Tempos de pandemia (32) - Tempos para repensar a Europa

Tempos de pandemia (32) - Tempos para repensar a Europa

 

Celebramos hoje a padroeira da Europa, Santa Catarina de Sena.

Em tempos muito difíceis da Idade Média, mesmo sem precisar de viver muitos anos, foram apenas 33, marcou profundamente a sociedade europeia de então, através de iniciativas de reconciliação e defesa de identidades. O seu analfabetismo de origem foi largamente compensado pelo bem senso e pela abertura à Sabedoria que vem do alto, não para substituir o saber científico das escolas, sobretudo as universidades e da investigação, mas para lhes dar a alma de que necessitam.

Juntamente com Santa Brígida da Suécia e Santa Teresa Benedita da Cruz (Edith Stein), esta um expoente da cultura universitária europeia, que veio a terminar os seus dias com a morte no campo de concentração de Auschwitz-Birkenau, também co-padroeiras, ela constitui importante referência para que a Europa, no conjunto dos seus estados-membros e respectivas instituições e cidadãos, possa definir bem a sua identidade e perspetivar o seu futuro.

Desde o final da Segunda Guerra Mundial, houve passos consistentes para a constituição da Comunidade Europeia, tal como hoje existe.

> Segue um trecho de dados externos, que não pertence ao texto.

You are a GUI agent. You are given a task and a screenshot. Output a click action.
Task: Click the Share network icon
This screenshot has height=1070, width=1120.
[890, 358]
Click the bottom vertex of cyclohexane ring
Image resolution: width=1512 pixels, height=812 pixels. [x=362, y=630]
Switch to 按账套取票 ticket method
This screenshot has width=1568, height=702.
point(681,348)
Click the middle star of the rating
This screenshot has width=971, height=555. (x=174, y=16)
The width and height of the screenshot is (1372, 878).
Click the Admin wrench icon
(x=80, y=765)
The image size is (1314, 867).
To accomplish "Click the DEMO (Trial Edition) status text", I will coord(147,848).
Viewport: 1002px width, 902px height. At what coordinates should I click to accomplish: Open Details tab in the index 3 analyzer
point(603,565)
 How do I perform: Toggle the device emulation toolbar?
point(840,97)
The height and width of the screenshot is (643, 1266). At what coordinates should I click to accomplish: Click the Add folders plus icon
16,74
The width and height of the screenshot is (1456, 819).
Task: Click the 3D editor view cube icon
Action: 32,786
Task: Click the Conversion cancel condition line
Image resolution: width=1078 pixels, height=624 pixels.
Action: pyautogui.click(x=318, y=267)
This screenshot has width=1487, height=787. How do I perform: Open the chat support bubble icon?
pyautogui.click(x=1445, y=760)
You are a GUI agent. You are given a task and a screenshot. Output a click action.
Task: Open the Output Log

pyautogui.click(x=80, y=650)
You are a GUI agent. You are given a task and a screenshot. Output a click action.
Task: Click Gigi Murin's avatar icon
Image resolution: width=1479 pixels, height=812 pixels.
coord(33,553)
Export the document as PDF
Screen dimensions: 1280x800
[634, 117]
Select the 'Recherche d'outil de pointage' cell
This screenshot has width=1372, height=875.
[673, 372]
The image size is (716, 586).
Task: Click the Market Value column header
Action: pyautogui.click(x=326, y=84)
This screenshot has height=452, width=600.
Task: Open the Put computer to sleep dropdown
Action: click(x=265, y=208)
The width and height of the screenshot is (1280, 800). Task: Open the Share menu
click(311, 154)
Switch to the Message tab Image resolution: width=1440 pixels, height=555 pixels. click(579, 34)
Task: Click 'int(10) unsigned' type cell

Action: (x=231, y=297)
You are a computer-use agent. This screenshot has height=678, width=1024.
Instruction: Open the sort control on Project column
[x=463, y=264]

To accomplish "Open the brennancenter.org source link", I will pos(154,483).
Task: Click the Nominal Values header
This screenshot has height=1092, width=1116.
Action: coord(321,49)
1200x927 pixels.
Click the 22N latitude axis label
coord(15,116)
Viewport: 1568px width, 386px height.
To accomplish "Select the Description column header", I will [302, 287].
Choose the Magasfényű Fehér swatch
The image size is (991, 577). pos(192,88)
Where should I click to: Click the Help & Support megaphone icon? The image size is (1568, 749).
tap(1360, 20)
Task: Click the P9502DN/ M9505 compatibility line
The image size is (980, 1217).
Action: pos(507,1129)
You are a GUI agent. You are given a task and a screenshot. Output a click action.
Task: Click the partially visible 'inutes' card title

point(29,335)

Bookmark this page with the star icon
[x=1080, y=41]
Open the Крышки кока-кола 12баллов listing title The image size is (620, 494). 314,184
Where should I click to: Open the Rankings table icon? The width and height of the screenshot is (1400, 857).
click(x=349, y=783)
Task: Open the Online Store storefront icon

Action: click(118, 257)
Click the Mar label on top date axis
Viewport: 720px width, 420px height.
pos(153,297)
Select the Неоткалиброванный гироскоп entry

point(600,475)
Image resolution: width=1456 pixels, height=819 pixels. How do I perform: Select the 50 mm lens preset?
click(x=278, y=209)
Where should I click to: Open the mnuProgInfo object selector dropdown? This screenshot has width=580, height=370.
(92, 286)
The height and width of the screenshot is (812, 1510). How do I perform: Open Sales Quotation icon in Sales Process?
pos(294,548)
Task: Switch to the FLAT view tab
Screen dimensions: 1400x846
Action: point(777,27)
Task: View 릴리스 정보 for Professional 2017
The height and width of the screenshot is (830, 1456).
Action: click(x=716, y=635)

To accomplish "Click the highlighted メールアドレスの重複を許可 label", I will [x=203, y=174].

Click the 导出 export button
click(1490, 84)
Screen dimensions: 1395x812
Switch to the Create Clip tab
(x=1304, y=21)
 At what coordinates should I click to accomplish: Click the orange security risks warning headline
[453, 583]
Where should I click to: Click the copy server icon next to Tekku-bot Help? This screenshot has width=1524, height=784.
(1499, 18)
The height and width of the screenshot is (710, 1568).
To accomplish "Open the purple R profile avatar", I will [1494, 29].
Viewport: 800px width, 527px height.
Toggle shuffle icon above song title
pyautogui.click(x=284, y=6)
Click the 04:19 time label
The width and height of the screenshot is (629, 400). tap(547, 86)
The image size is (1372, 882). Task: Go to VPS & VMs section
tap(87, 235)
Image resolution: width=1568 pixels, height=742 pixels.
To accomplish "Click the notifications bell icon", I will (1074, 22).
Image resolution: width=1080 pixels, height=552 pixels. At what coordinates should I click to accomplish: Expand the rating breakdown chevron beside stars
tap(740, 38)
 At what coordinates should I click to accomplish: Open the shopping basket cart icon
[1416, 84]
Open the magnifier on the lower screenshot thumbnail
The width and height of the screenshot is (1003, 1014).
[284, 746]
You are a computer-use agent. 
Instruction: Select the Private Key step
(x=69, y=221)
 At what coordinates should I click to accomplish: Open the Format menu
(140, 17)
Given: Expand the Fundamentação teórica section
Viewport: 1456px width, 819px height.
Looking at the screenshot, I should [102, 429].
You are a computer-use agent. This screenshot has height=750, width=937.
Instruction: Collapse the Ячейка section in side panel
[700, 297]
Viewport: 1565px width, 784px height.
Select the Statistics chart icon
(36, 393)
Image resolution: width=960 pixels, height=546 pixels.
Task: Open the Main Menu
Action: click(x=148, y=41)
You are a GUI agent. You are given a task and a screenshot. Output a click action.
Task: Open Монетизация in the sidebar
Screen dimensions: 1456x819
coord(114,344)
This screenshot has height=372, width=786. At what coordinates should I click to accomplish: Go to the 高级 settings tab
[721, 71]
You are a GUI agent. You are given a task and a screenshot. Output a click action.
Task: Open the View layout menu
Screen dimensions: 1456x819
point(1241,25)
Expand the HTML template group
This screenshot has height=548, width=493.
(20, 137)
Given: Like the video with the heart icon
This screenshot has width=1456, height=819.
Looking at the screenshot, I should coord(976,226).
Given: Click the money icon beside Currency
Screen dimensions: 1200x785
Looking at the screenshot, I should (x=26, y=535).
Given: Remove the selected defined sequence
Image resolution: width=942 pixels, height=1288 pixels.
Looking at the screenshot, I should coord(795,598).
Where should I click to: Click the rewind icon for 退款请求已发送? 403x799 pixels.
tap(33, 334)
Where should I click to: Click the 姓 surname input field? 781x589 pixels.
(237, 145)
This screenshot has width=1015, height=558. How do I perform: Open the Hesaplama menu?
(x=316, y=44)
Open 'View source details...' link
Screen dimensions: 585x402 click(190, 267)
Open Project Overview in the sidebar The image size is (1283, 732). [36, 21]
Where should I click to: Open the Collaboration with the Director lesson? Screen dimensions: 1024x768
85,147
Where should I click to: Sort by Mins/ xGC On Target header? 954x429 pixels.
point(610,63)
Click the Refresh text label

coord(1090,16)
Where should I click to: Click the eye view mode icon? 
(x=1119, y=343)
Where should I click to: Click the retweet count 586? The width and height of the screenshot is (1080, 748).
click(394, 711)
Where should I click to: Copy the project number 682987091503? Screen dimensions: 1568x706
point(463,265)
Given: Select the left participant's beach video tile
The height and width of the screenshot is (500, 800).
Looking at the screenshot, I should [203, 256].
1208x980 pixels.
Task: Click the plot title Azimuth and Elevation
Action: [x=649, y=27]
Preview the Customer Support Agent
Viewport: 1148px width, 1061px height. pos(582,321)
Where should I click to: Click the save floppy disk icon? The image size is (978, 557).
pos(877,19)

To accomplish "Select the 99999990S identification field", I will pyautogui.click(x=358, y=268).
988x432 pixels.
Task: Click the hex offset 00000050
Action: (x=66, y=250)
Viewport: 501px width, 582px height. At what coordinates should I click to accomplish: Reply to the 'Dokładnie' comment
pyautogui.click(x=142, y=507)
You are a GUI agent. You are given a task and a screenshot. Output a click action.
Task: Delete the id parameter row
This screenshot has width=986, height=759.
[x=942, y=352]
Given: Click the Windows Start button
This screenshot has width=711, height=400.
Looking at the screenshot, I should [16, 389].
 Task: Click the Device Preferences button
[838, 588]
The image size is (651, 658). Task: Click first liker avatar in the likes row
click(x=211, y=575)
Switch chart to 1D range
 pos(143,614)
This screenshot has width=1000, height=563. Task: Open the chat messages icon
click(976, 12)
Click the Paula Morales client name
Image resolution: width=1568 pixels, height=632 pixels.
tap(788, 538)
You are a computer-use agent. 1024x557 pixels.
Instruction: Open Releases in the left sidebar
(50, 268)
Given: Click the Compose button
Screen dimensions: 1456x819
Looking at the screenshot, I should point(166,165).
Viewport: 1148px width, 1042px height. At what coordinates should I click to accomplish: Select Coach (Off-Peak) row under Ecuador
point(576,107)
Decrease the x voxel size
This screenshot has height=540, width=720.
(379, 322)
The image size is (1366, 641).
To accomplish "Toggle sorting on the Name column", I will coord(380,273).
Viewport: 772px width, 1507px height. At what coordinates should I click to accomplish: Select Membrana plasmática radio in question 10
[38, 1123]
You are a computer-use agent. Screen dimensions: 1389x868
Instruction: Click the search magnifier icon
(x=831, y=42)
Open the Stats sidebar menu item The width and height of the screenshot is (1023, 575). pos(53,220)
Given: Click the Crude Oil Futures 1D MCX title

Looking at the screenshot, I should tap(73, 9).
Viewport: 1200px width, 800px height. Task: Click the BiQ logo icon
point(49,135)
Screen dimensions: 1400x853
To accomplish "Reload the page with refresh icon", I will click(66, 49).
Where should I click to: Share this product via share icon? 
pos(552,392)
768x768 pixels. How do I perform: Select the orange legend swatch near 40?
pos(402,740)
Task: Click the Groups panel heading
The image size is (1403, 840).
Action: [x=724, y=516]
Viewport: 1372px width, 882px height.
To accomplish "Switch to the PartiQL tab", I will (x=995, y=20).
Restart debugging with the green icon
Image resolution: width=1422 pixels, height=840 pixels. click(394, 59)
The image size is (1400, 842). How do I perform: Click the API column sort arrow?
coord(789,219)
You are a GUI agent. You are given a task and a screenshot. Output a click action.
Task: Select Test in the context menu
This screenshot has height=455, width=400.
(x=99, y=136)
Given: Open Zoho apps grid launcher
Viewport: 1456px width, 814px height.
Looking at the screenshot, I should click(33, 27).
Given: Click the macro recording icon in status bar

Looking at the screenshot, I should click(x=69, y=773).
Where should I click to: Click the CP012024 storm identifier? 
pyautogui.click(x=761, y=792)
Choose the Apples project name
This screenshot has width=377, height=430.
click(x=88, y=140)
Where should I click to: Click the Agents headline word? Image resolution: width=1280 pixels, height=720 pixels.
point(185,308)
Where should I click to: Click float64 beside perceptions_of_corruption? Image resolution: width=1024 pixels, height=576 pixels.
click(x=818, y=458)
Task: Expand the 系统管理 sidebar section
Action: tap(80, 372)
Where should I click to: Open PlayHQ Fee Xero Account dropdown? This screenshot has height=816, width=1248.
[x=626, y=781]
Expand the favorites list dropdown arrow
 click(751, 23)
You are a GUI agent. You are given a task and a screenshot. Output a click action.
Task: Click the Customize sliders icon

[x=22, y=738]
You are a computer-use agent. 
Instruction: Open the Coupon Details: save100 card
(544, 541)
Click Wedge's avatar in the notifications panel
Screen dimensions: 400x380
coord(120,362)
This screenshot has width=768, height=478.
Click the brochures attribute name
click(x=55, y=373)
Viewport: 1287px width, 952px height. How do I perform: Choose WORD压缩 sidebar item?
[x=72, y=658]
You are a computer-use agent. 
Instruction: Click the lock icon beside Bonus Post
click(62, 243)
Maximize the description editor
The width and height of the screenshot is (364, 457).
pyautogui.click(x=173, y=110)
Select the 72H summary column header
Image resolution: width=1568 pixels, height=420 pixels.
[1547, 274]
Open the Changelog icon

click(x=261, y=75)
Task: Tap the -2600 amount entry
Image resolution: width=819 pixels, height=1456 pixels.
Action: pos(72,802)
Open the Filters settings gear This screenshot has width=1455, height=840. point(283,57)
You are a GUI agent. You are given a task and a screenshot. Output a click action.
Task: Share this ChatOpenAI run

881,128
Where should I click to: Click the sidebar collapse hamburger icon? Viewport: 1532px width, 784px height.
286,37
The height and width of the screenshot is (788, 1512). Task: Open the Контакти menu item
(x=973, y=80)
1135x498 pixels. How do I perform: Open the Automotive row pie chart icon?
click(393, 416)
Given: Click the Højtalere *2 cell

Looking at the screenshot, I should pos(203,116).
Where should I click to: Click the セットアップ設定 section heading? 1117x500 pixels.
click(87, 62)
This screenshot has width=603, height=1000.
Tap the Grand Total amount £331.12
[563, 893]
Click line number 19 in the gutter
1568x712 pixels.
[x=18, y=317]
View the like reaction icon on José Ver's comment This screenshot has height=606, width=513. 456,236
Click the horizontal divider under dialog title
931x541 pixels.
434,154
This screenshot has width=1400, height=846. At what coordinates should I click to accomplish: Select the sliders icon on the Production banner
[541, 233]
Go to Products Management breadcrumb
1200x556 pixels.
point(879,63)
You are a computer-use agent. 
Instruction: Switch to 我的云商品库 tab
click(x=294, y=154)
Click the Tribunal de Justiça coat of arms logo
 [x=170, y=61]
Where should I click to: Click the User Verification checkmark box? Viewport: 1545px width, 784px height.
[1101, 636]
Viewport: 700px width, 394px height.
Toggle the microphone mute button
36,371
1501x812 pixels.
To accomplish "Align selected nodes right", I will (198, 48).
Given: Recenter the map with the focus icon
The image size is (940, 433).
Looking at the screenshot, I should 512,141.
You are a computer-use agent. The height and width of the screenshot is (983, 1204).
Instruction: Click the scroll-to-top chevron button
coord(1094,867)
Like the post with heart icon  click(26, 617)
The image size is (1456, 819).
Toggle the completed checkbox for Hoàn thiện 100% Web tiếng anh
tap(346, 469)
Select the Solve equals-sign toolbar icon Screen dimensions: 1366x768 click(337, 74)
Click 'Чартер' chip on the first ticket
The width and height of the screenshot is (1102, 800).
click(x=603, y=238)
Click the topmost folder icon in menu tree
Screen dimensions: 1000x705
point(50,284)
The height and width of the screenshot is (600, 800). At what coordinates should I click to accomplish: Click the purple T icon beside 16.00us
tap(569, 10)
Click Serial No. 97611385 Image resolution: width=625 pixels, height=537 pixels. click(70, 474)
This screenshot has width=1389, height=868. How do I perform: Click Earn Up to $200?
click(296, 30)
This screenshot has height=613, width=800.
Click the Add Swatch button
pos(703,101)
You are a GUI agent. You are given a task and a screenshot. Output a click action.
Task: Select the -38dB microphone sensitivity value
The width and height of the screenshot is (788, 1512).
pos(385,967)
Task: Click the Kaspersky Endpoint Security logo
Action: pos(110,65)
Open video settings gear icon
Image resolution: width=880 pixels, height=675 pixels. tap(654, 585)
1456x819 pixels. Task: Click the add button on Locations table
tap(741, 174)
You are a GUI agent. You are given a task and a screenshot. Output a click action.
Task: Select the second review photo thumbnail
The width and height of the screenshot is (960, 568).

Começou com a chamada Comunidade Europeia do Carvão e do Aço(CEAC), a partir de 1951, com o tratado de Paris; evoluiu para a denominação de Comunidade Económica Europeia (CEE), com o tratado de Roma, em 1957 e depois, a partir do tratado de Maastricht (1993) temos a denominação ode União Europeia (UE).

Já pelo seu evoluir, o nome dá conta da sucessivas eta­pas conducentes ao reconhecimento da identidade europeia.

De facto, a Comunidade Europeia começou por se constituir como resposta à necessidade de encontrar caminhos para ga­rantir a paz sustentável entre as nações e recusar a tenta­ção da guerra(CEAC). Depois percebeu que tinha de progredir pelos caminhos de uma união económica (CEE) e descobriu, a seguir, que só a união económica não chega. É preciso juntar-lhe outras dimensões da vida comunitária, a começar pela união política, para cumprir o importante desígnio de promover a paz e o desenvolvimento (UE).

Ora, acontece que, por um lado, a paz não pode resumir-se à ausência de guerra, mas envolve, pela positiva, a cooperação a todos os níveis, a começar pelos estados-membros. Por outro lado, o desenvolvimento não pode restringir-se ao cres­cimento económico, pois esse, só por si,  não gera laços comunitários. Basta ver as desigualdades e injustiças crescentes ligadas à especulação financeira, na atualidade. O projeto da Europa tem de ser muito mais amplo para rea­lizar o propósito original dos seu fundadores e corres­ponder às legítimas espectativas das populações, na atualidade.

Permita-se, a esse propósito, lembrar uma reflexão do Sínodo sobre a Igreja na Europa que deu origem à exortação apostólica do Papa João Paulo II “Ecclesia in Europa”, publicada em 2003. Aí se diz que a Comunidade Europeia tem grande responsabilidade no processo urgente da “globalização da solidariedade” (nº 112). Para isso, e começando por casa, precisamos de ter um processo de integração capaz de aproveitar de cada um dos estados-membros “as peculiaridades históricas e culturais, as identi­dades nacionais e as riquezas dos contributos que podem advir dos novos membros, para além de dar cumpri­mento mais perfeito aos princípios da subsidiarie­dade e da solidariedade“ (nº 110).

Nunca é demais aplicar tempo e energias na melhor defini­ção  da causa da Europa, porque ela é importante não só para os seus membros, mas para o bem e a paz de todo o mundo.